Vendredi 9 décembre 2011 à 11 h 00

à l’invitation de Claudine Kieda

Séminaire Fédération FR2708

« The role of ceramide galactosylceramide (UGT8), new molecular marker of malignancy, in cancer progression »

Professeur Maciej Ugorski

Department of Histology and Embryology
Medical University
T. Chałubińskiego 6a
Wrocław
Poland

The UDP-galactose:ceramide galactosyltransferase (UGT8) is the enzyme responsible for the synthesis of galactosylceramide (GalCer) which is known mostly as the constituent of myelin. Recently, we have shown that increased level of UGT8 in breast cancerous tissue is associated with progression to a more malignant phenotype, however very little is known about the possible functions of UGT8 and GalCer in tumor cells. On the basis of the existing data, it was proposed that accumulation of GalCer in tumor cells inhibits apoptosis, which facilitated metastatic cells to survive in the hostile microenvironment of the target organ. Therefore, to verify this hypothesis and study the role of this glycosphingolipid in breast cancer progression, we have used MCF7 cells overexpressing UGT8 and GalCer after transfection with UGT8 mRNA and MDA-MB-231 cells with highly decreased expression of UGT8 and GalCer after stable expression of shRNA directed against UGT8 mRNA. It was found that accumulation of GalCer in MCF7 cells increased their resistance to apoptosis induced by N-(4-hydroxyphenyl)retinamide (4-HPR). In the case of MDA-MB-231 cells, the down-regulation of GalCer resulted in increase sensitivity of breast cancer cells to doxorubicin-induced apoptosis. To further reveal the role of UGT8 and GalCer in breast cancer progression, the tumorigenicity and metastatic potential of parental MDA-MB-231 cells and GalCer-negative MDA-MB-231 cells was studied in vivo in athymic nu/nu mice. It was found that subcutaneous transplantation of tumor cells with no expression of GalCer, resulted in the formation of tumors with highly reduced volumes in comparison with mice inoculated with parental MDA-MB-231 cells. GalCer-negative breast cancer MDA-MD-231 cells were also characterized by markedly decreased ability to form metastases.
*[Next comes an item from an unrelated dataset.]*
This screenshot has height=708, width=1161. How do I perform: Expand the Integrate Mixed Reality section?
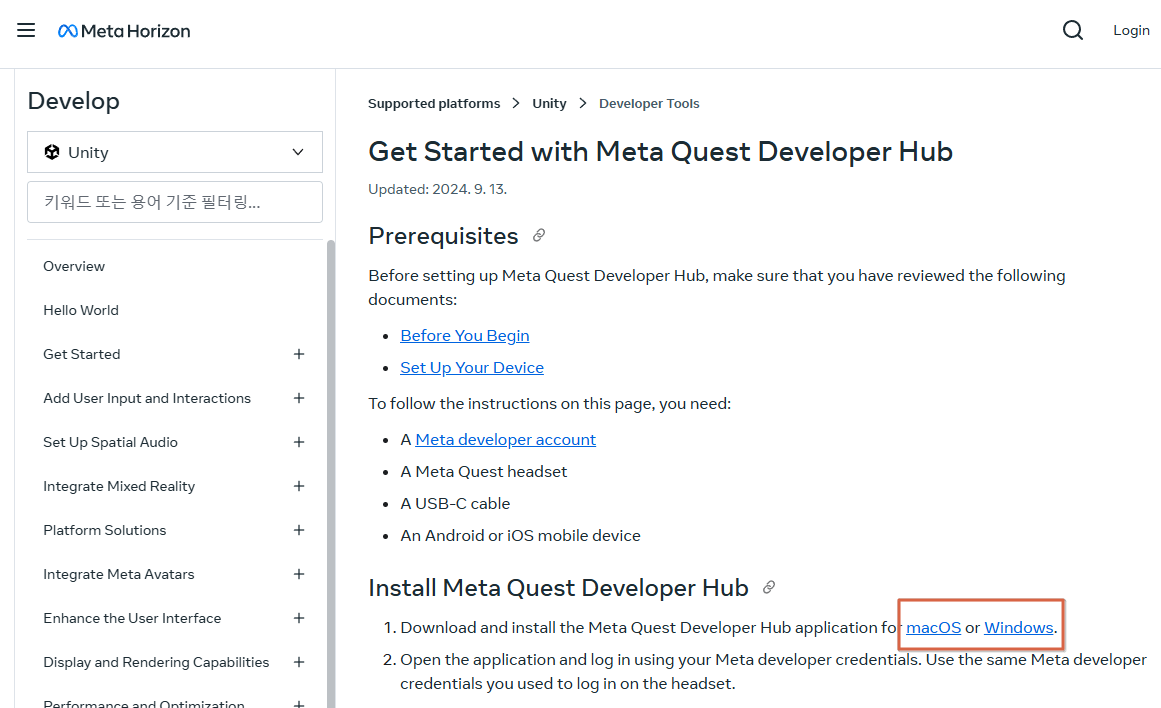298,486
When these cells were transplanted intracardiacaly, the average time of metastasis occurrence was markedly longer (14 weeks) in comparison with appearance of metastases after implantation of the parental MDA-MB-231 cells (6 weeks).
In conclusion, our data support the thesis on the importance of UGT8 and GalCer in the drug-induced apoptosis and the development of lung metastases by breast cancer cells.